Student loan debt across the U.S. now exceeds credit card debt. Figures cited in Time show that 11.2 percent of current student loans are now in default which represents borrowers with payments 90 or more days in arrears. With the continued emphasis on the importance of a college degree more and more students are borrowing beyond their capacity to repay the loans.
Many student borrowers are new to the world of finance and have not acquired the financial skills to fully understand the implications of amassing debt. The reality is that a fair percentage of students are graduating with debts that can accrue to the size of a mortgage, and may well take as many years to clear.

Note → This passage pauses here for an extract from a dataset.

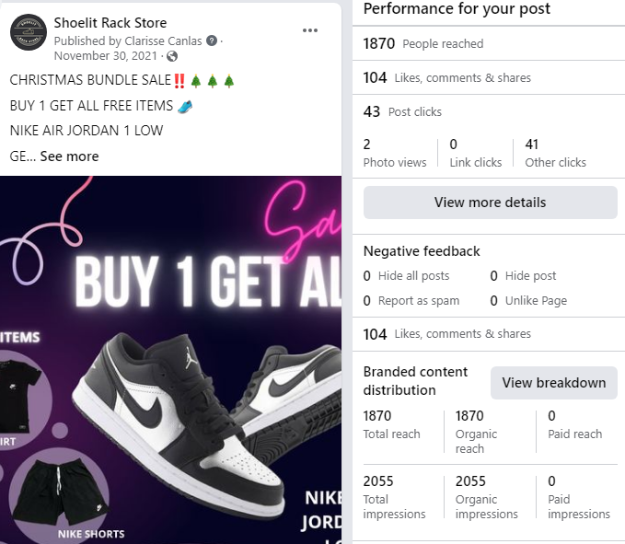Click the 43 Post clicks row
Viewport: 625px width, 544px height.
coord(402,111)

Young people are signing up to loans unaware of the interest rates applied or the significant impact that a future default can have on them or on a co-signer.
All students should try to educate themselves about the nature of loans before signing their future away. It is shocking to see that some colleges that apply student loan counselling before loans can be dispersed, are only offering half an hour to students. Considerably more time should be taken to grasp a full understanding of how loans work, the benefits of paying the interest during college even on federal unsubsidized loans, and the repayment options open upon graduation.

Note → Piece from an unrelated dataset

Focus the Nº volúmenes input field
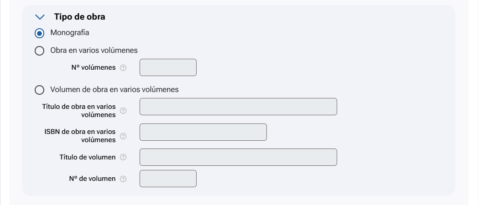168,67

Student loans are none dischargeable, meaning that even personal bankruptcy cannot eliminate them. Defaulted payments accrue interest that is compounded on the original debt, resulting in the principal borrowed becoming completely irrelevant as a meaningful figure.
The documentary ‘Default: The Student Loan Documentary’ is recommended viewing for students as it highlights individual stories of those who have seen their loans grow to insurmountable levels, as in the case of one graduate who left college with a student loan debt of $45,974 and now faces statements demanding $73,789. Compounded interest, penalty fees, deferrment costs, and charges cause such increases, and if young students are unfamiliar with those terms it will pay to learn exactly what they are.

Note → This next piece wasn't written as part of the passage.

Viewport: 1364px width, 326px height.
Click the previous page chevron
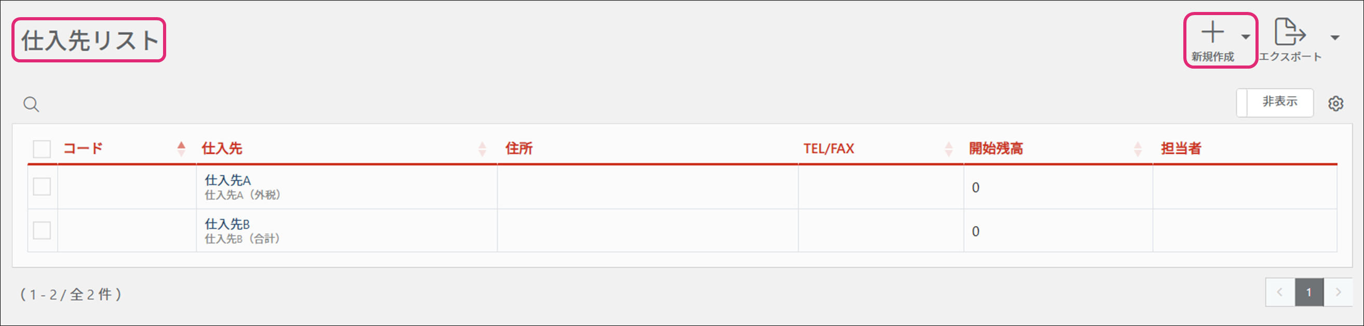click(1280, 292)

The optimum way to keep a handle on student loans is to graduate in four years, something only 40 percent of students actually do. Each college year the maximum of federal student aid should be sought, along with scholarships and grants. Research the colleges that provide the best financial aid, though this is primarily dependent upon financial need being determined. If student loans are necessary then exhaust federal student loans and only consider private student loans as an absolute last resort. If federal loans are used then loan forgiveness programs should be looked into, and student loan calculators utilized.
Private student loans represent the worst case scenario for students. In most cases a student will require a responsible co-signer with established credit. It is imperative to understand that the guarantor is equally responsible for any default and should only agree to sign if they are willing and able to shoulder the payments if the principal borrower fails to do so.
Until recently students did not have the option of fixed rate private loans but they are now being introduced. To avoid horrific scenarios such as interest rates doubling it is definitely worth considering fixing the rate even if the initial costs are higher. Private loans are an expensive option and can limit the career decisions a student later makes, as the cost of repaying them may well mean a further professional qualification becomes simply unaffordable.
The important thing is for students to educate themselves about the implications of student loans, and how loans work, as once taken on they can represent a long term debt if there is future planning involved. There is plenty of help and advice available online to help students make informed decisions.